No.006 「信義則」が適用されるケース
 

 確定申告も大詰めで税務署に行く機会もあろうかと存じます。
 税務署の窓口で相談したところ「それで、だいじょうぶですよ。」と言われたのに、後日、申告書を提出したところ否認されたと言うようなケースが多々あります。この場合、税務署と裁判でやりあうことになったりしますが、その際、「信義則」に反するとして争っているケースがあります。このように、税務署の税務相談が間違っていたとして、「信義則」違反で勝てるのでしょうか?
 これは、結論から言えば、勝てません。では、「信義則」が適用される場合はどんなケースでしょう。一般的に「合法性の原則を犠牲にしてまでも、なお納税者の信頼を保護することが必要であると認められる場合がありうるのであり、その場合において、信義則の適用が肯定されるべきである。」とされており、その要件は以下のとおりです。

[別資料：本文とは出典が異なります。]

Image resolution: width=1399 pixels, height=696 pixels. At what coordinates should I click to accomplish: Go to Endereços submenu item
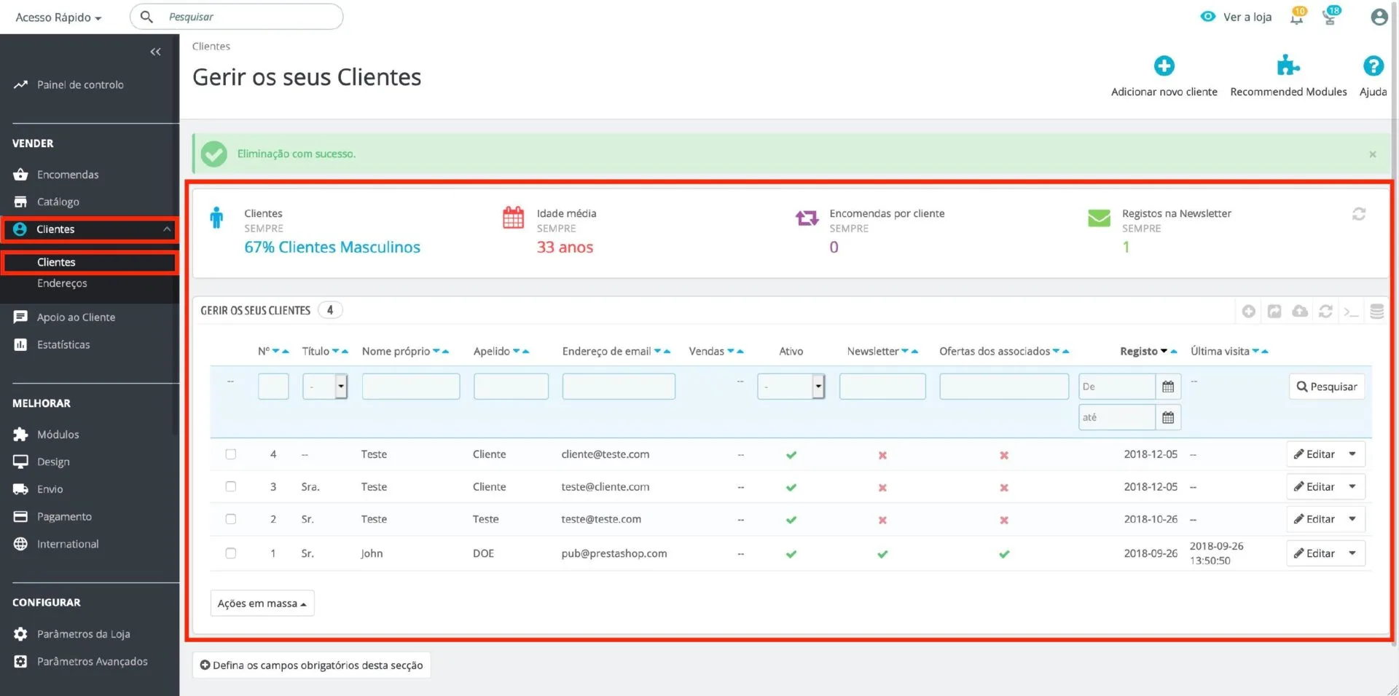pyautogui.click(x=62, y=283)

  1. 租税行政庁が納税者に対して信頼の対象となる公の見解を表示したこと(法令の解釈に関する見解の表示も含まれる)
  2. 納税者の信頼が保護に値すること
  3. 納税者が表示を信頼し、それに基づいてなんらかの行為をしたこと
 上記 1について、これは、租税行政庁が公式見解として行われるものと考えられ、窓口の職員が口頭で相談に乗ったレベルは指さないものと考えられます。よって、単に窓口でOKが出たからと言って、それを言質に「信義則」の問題を裁判で持ち出しても勝ち目はありません。